The theory holds that stars are born in the “gravitational
collapse” of vast precursor clouds over great spans of time.
Based on their model, astronomers had assumed that the cloud
was “between 10,000 to 100,000 years into the process of
gathering itself together”. Its temperature was estimated at
400 degrees below zero Fahrenheit (minus 240 Celsius).
Traditional theory says that millions of years will pass
before the cloud has collapsed sufficiently to “ignite the
nuclear fusion” of a new star.
Investigators
had not anticipated anything comparable to the events they
observed. Extremely high energies were at work, strong
enough to produce X-rays—something that could never occur in
an inactive and diffuse cloud in space: “ The detection of
X-rays from the cold stellar precursor surprised
astronomers,” states a report by SPACE.com. “The detection
of X-rays this early indicates that gravity alone is not the
only force shaping young stars," said Kenji Hamaguchi, a
NASA-funded researcher at the Goddard Space Flight Center.
The
gravity-driven universe is, of course, the bedrock of
popular cosmology. Now it has failed another test. “The
observations reveal that matter is falling toward the core
10 times faster than gravity could account for,” the report
states. According to Michael Corcoran of NASA Goddard, a
co-author on the report, "The X-ray emission shows that
forces appear to be accelerating matter to high speeds,
heating regions of this cold gas cloud to 100 million
degrees Fahrenheit". By comparison, the superheated corona
of the Sun measures at about 2 million degrees Fahrenheit.
What is
happening inside R Corona Australis? The investigators
concluded that “some previously unrealized energetic
process, likely related to magnetic fields, is superheating
parts of the cloud, nudging it to become a star”. We’ve
seen this many times before: a new discovery evokes
statements of surprise, and magnetic fields are mysteriously
factored in to save appearances—but with no mention of the
electric currents that create magnetic fields. How does this
happen?
It happens
because electricity is re-defining the physical universe,
while conventional astronomers hold steadfastly to an
electrically neutral, gravity-only universe. No official
acknowledgement of this crisis has ever been issued by
mainstream institutions. Yet without electric neutrality
across the plasma of interstellar and intergalactic space,
popular cosmology loses its foundation. Not only the
gravity-based models, but everything conjured through the
magic of gravitational mathematics (from dark matter and
dark energy to black holes) will evaporate.
There is a
simple, readily observed, and easily testable physical
process that accounts for the discoveries in R Corona
Australis. Those who have studied plasma and electricity in
the laboratory discuss the dynamic all the time. The work
began with the Norwegian experimental researcher Kristian
Birkeland, and culminated in the pioneering life’s work of
Nobel Laureate Hannes Alfvén, the father of plasma science.

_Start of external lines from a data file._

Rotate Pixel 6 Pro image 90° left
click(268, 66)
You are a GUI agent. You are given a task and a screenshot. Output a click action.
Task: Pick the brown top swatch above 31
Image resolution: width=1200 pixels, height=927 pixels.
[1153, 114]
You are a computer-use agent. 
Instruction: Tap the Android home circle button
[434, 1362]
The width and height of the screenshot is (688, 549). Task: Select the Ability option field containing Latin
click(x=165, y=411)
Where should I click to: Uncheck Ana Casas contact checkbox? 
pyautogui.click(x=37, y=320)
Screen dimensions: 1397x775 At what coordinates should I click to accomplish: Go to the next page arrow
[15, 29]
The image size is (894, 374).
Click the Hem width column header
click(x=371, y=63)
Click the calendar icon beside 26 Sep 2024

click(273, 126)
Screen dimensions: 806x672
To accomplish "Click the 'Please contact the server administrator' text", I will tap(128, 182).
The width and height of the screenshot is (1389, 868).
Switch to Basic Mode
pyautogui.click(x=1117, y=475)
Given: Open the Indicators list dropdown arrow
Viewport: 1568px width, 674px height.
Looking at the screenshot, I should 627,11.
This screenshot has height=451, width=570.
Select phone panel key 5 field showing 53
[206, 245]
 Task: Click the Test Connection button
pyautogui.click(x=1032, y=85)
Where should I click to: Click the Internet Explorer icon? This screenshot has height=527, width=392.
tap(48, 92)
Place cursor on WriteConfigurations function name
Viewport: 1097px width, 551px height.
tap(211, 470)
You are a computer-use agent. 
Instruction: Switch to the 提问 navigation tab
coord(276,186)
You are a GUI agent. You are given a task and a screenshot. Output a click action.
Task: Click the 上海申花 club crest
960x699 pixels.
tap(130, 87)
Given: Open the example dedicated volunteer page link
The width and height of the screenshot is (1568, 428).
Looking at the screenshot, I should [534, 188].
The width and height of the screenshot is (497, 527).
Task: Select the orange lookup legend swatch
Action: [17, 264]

Alfvén, the researchers that worked with him, and such
independent researchers today as Australian physicist
Wallace Thornhill and retired professor of electrical
engineering Donald Scott have offered numerous insights on
the role of electricity in space. And their models have
demonstrated exceptional predictive ability.
Astrophysicists
know that such clouds are slightly ionized. However, in the
Electric Universe they are not everywhere charge neutral. As
a result electric fields and currents exist within the
cloud. These electric currents take the form of parallel
filaments in twisted pairs, behaving like cosmic power
transmission lines. The electromagnetic force between the
filaments is the strongest long-range force in the universe
since it falls off linearly with distance rather than with
the square of the distance as does gravity. That is why
matter is falling into core of the cloud “10 times faster
than gravity could account for".
Plasma
cosmologists also understand that electric currents heat and
accelerate gas to high speeds, generating intense magnetic
fields. And in electromagnetic "z-pinches" along these
current filaments, plasma instabilities generate copious
x-rays!
The more we
learn about the cosmos the less it looks like the picture
still taught in school. But without vigilance old theories
become an ideology and persist far beyond their usefulness.